My partner of 20 years has RRMS diagnosed 5 years ago, he is still working and at times I see how he struggles…
we had a major row this weekend and I know I caused it… and I said some hurtful things… I’ve always tried to be positive looking ahead… I too have Rheumatoid Arthritis and have struggled these last few months.
I have always said MS will not impact our lives but it has… I feel like we are constantly trying to deal with all his symptoms ( he has another issue also of diastasis recti) which is affected when having a spasm, we are trying after 5 years to get some form of surgery to repair the muscle but no NHS will fund ,we feel like MS we can manage, but the two issues together are difficult to manage.
I know I’m frustrated, I can’t help more, I would never leave, he is too special to
Me,I feel I’ve hit a wall as to what to do next.
I said some horrid things over the weekend, and we both went into our own heads and not spoken since.

A positive attitude is great. A positive attitude built on the brave (but maybe over-optimistic) assertion that MS (and maybe your RA) will not affect your lives is bound to be fragile when faced with the harsh reality.

It sounds like that’s maybe what’s happened here, and your distress and your partners’s are leaking out uncontrollably under pressure in ways that make you both feel worse.

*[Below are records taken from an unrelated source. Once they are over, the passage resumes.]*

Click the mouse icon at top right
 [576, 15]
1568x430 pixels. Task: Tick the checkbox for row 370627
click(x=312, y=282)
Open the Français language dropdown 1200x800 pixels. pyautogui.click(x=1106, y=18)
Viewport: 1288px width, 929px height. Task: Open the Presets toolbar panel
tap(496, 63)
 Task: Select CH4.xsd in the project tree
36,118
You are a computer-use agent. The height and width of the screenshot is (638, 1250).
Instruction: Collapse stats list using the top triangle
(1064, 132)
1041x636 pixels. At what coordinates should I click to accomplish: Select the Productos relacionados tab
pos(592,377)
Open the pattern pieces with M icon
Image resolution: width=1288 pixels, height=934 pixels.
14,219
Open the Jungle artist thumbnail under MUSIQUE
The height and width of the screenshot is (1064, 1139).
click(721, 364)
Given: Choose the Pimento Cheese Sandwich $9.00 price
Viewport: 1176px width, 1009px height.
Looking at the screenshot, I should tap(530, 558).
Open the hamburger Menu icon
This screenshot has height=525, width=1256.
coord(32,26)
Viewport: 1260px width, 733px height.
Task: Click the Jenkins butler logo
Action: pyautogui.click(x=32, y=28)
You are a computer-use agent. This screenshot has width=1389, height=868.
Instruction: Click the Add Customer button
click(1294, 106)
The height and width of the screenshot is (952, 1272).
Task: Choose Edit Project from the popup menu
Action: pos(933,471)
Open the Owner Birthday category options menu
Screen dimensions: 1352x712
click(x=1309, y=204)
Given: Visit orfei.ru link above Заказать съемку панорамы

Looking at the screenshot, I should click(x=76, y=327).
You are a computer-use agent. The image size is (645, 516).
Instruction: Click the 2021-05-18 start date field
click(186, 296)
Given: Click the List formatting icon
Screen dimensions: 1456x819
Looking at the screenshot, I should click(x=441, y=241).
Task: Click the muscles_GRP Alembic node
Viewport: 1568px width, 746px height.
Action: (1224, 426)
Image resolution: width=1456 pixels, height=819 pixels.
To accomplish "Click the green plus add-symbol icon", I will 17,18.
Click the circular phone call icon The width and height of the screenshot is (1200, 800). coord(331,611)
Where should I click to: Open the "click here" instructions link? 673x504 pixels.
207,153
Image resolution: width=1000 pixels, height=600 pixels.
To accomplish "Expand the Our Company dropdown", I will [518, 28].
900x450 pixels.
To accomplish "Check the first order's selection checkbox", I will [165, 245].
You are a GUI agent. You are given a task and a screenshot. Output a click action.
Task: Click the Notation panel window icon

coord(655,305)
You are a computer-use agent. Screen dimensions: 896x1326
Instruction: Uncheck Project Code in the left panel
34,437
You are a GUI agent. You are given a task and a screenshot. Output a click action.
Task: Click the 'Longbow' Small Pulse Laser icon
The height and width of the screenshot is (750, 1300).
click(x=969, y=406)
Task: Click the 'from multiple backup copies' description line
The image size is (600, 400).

Maybe it’s time for a heart to heart in which neither of you feels the need to pretend it’s OK when it isn’t. You can be strong for each other and help each other through while admitting that things are tough and not everything can be solved. That’s OK. You can struggle and still be OK.

Thank you for taking the time out to respond,
We have had a long and very honest discussion tonight, we have both been totally honest and we have reassured each other that we will be totally honest going forward, and I believe we will.
We both aware of the struggles ahead… but together we can do it, we need to build on our trust for each other, I don’t want to hurt him and vice versa.
It’s taken a lot for me to be open about my frustration and fears for the future. But I’m not going anywhere and neither is he.